Ryugu can not be "geo"-synchronized or stationarized? With the known data of Ryugu asteroid, is therefore no way to be geosynchronized by any probe? The normal formula provides result non-physical. I explain myself...
With real data (at least, with known data), I get no sense of
$$R_\text{Ryugu-stationary}=\sqrt[3]{ \frac{G M_\text{Ryugu}T^2}{4\pi^2}}$$
where T is the rotation period of Ryugu, about 7,6 h. 
The mean radius of the Ryugu asteroid, about 850 m, is bigger than the radius of the "geo"-synchronized orbit, about 820m, since $R=radius+height$ is smaller than the "mean" radius of Ryugu, by a few tens of km. 
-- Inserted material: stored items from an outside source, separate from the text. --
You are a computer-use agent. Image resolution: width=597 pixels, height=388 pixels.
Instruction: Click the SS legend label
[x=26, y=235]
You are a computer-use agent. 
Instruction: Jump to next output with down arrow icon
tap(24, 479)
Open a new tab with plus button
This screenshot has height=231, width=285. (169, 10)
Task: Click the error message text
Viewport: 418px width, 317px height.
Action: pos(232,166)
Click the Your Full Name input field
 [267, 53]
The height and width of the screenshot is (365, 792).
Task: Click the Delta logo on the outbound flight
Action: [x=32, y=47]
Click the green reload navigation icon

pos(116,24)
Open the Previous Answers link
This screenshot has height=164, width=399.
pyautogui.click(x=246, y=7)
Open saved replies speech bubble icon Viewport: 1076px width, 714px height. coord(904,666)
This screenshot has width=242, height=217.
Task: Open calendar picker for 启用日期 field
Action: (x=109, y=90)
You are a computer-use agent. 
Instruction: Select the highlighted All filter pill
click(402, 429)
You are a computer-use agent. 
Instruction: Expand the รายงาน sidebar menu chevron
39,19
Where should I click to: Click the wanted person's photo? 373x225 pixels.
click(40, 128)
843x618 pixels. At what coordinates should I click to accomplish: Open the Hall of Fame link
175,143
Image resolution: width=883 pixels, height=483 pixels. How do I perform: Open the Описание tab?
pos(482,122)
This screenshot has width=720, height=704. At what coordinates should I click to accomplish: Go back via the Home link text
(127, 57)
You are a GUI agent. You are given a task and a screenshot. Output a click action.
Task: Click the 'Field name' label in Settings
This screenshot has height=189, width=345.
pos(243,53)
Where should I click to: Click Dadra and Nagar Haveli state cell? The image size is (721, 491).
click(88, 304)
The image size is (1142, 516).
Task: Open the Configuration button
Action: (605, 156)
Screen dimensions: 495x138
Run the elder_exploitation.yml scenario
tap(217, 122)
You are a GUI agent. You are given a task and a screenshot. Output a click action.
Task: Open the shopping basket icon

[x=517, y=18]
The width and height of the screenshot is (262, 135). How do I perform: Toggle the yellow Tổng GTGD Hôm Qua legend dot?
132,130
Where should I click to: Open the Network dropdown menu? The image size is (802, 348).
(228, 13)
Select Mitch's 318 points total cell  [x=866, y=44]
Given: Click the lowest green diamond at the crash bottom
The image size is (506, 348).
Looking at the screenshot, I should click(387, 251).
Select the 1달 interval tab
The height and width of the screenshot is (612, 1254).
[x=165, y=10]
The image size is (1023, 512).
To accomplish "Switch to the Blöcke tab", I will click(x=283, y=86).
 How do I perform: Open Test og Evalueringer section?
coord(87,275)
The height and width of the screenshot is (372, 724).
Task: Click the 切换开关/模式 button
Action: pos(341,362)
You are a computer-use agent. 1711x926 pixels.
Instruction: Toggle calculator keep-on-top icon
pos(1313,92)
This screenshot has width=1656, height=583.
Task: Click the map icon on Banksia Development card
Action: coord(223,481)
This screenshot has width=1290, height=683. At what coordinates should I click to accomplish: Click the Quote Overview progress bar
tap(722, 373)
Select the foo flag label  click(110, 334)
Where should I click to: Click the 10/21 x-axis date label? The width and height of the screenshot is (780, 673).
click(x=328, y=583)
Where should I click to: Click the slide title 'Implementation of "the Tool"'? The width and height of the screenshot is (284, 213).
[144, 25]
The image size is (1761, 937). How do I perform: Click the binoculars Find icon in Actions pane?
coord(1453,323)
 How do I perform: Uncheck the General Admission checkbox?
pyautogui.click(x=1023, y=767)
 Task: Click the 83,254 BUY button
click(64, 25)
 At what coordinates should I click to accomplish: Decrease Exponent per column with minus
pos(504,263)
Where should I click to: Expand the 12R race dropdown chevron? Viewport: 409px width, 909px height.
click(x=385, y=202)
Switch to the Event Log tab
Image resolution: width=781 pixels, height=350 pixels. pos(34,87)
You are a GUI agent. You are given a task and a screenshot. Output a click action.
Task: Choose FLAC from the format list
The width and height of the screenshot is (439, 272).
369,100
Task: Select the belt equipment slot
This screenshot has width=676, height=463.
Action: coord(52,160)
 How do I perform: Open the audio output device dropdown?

So, the height of the Ryugu-stationary probe would be negative...What is meaningless, since it is solid...
 A: There's a cute trick you can use to see that you've made a mistake, but I'll leave it to you to trace through your arithmetic to find where your mistake is.
It turns out that the orbital period for a "low" orbit, as defined below, depends only on the density of the primary.  You have the correct expression for the relation between semimajor axis $R$, period $T$, and primary mass $M$ for a low-mass object in a circular orbit.  Turn it around and solve for the period,
$$
T^2 = (2\pi)^2 \frac{R^3}{GM} \propto \frac{1}{G\rho},
$$
where $\rho \propto M/R^3$ describes the density $\rho$ if the semimajor axis $R$ is not very different from the radius of the primary.
You may be aware that Earth is made of rock and metal, with a mean density of about $5.5\,\rm g/cm^3$, and that satellites in low-Earth orbit have a period of about 90 minutes.  That means that any rock/metal object will also have surface-skimming orbits of about ninety minutes.  Even a super-low-density object like Saturn, with $\rho = 0.6\rm\,g/cm^3$, has surface-skimming (cloudtop-skimming?) orbits that are only about a factor of $\sqrt{5.5 / 0.6} \approx 3$ different from the periods of low-Earth orbits --- about 4.2 hours.
Since Ryugu has a density of about $1.1\rm\,g/cm^3$, its surface-skimming orbits are quicker than its seven-hour rotational period; therefore, "geo"-stationary orbits exist at some altitude.